From April 1st to April 23rd 2020, I spent most of my waking moments sitting in a dark room, tapping away in an attempt to break into 28 machines on a target network and steal all of their data. After a few days of this, typing far more than I do in my day job, my fingers started aching and I had to switch from an Apple Magic Keyboard to a proper mechanical keyboard (granted, one designed for gaming). On several occasions I woke up in the middle of the night with a sudden flash of the solution, and more often than not promptly fell back asleep without making note of the requisite steps.
This happened a few times

This wasn’t an Iranian nuclear facility… It was Slayer Labs, a range of vulnerable machines designed to be hacked, much like the OSCP labs or HackTheBox. There were, however, some important differences between this and the OSCP labs:

  • Price: Slayer Labs runs $34 for 30 days of access, while OSCP is $3591 for the same amount of time.
  • Post-exploitation: Slayer Labs is a more cohesive network, in that many of the targets are dependent on adequate post-exploitation of earlier boxes. While the OSCP labs require some lateral movement, it seems like more of an afterthought than a network designed to look like a corporate network2.
  • Heavy Active Directory usage: Windows is my weakest platform in general, especially if Active Directory is involved. Despite hearing about PowerSploit many, many… many times from my good friend Chris Campbell, I had never used Powershell before in any capacity.
  • Possibly less-crowded labs: While I don’t know the numbers on either platform, it seemed like Slayer Labs were less crowded, in that I never saw artifacts of another user nor did any machine get reverted while I was attacking it.
  • No forums, IRC channel, or write-ups: Slayer is a bit more pure, in that the only resources provided are a list of (some of) the targets by name and IP address, and a “dossier” with some rules and general hints. There are no cryptic target-specific hints other than information found during post-exploitation3, and nowhere to ask for help. In no sense is this a teaching lab; connect to the VPN and either figure it out or quit.

The lab is listed as having an “overall” difficulty of Intermediate, with some targets being very easy, and some fairly difficult. I found the first ~10 targets (keep in mind the lab is largely non-linear) to be relatively straightforward, even having not done any “pentesting” since taking OSCP. The difficulty quickly ramped up from there.
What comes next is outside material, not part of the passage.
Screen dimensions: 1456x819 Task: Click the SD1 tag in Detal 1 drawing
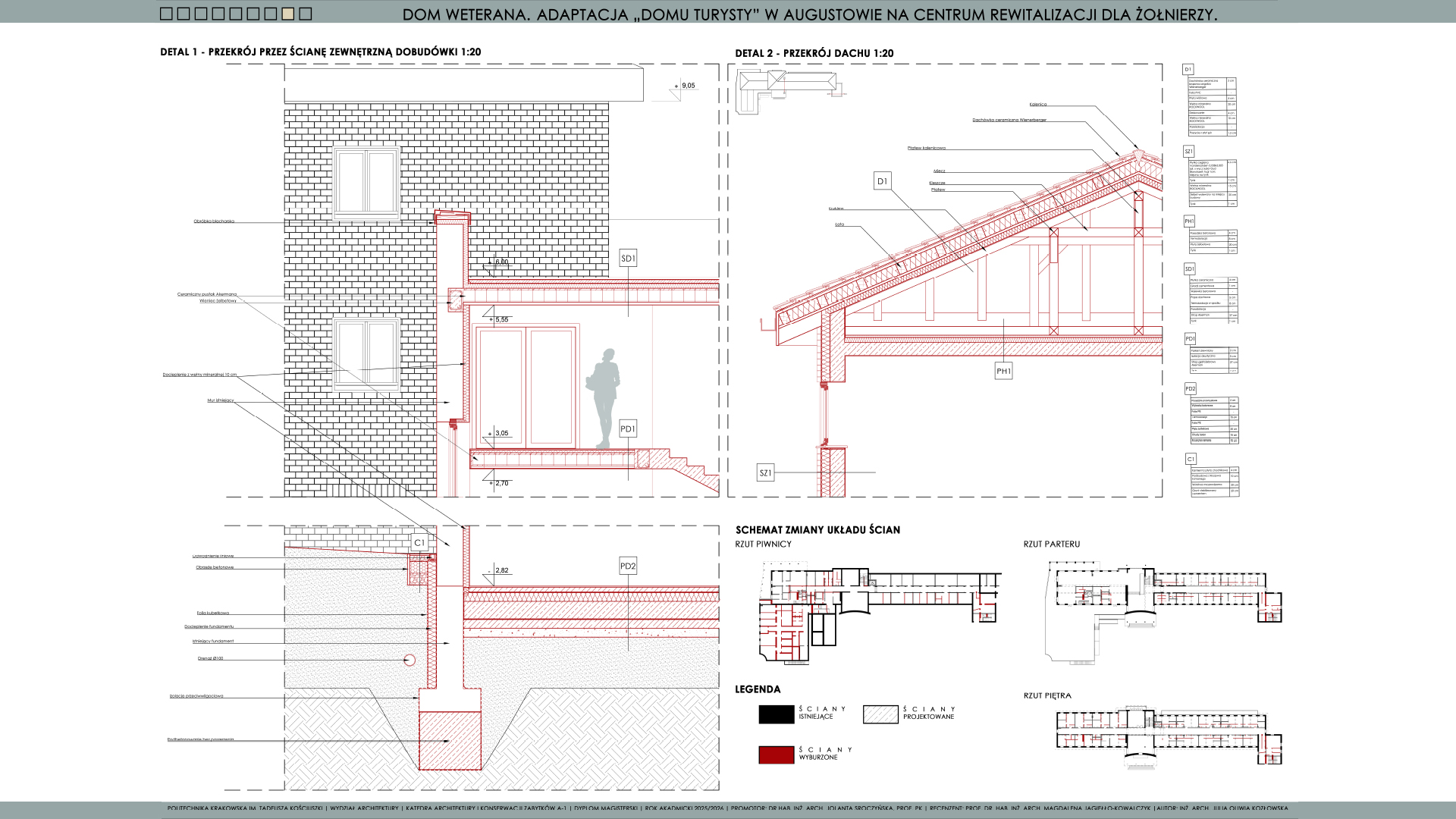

The hard targets (described as “boss levels”) were difficult enough to be interesting, but not so difficult as to get stuck for extended periods of time. While I also hold the more-advanced OSCE and OSEE certifications, those skills were not particularly useful as there is no requirement to do exploit development in this lab. An experienced pentester with non-zero Active Directory experience would likely have an easier time getting through the lab, but I believe it would still be challenging enough to be interesting.

One might look at this lab and assume that it’s intended for people with OSCP-level knowledge and experience, but that may be deceiving. A number of friends and colleagues are also working through the lab as of this writing with varying levels of experience, mostly closer to “never done pentesting before.” As an inexpensive prerequisite to signing up for OSCP, Slayer Labs’ value becomes very obvious: if a student is able to make progress on these targets, then the underlying research skills and try-harder mentality required are likely already in place. Many of the early targets seem to be harder than the average OSCP lab machine. I suspect my friends will be pleasantly surprised when they do enter the OSCP labs and see the progress that they will be able to make in a short period of time.
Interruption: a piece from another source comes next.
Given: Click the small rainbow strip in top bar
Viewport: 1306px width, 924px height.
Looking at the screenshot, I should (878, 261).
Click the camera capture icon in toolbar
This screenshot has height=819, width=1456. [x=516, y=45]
It’s worth noting that this is a very new service, and not without its hiccups. The sign-up process involves sending an email, and for payment the only option is Paypal, which seems a bit archaic. The VPN occasionally dies for 15 minutes or so, which is usually a sign that it’s time to walk around a bit anyway. The VPN profiles seem to be managed somewhat manually, as mine expired for a night before being remedied. That said, the email support is phenomenal, with quick responses clearly written by a real person.
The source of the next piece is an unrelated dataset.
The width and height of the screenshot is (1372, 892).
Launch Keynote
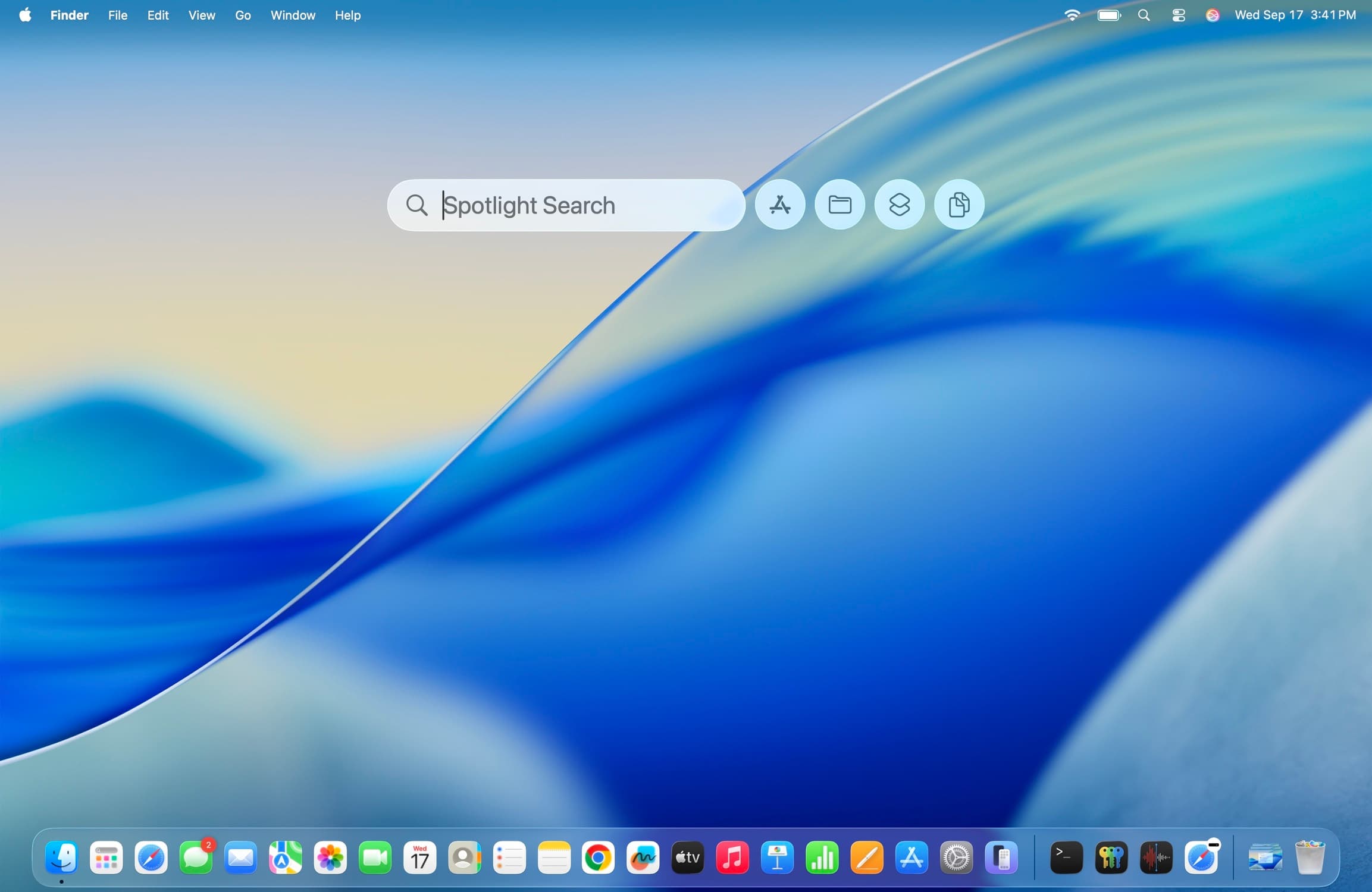[778, 858]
At one point I ran a somewhat risky attack against a Domain Controller that caused a service to die, only to learn that the DCs couldn’t be reverted from the range’s web interface. Sheepishly, I emailed an explanation of what I had tried and a possible fix, worried that I had run afoul of the “don’t use exploits, they might crash the DC (but feature abuse is acceptable)” rule. The technique was deemed allowable, and the Domain Controller was added to the revert interface within a few minutes.

After 23 days and nearly 70 hours, I successfully obtained a root shell on the final box. Immediately there was a sense of “what am I going to do with all of this new free time?” much like after watching 10 seasons of a show only to learn that the next season is 18 months away. I look forward to seeing what new challenges Slayer Labs has in store for the future!

Disclaimer: This post was not sponsored by anyone, but I did receive a free trial for 16 days while they were in an introductory period.

  1. Note that this is the 30-day extension price. It doesn’t include the course materials or exam attempt, to try to compare apples with apples. 

  2. As a caveat, I went through the OSCP labs in late 2017 to early 2018. Offensive Security released a new version this year that may address this. 

  3. And references to many ’80s movies, many of which I haven’t seen.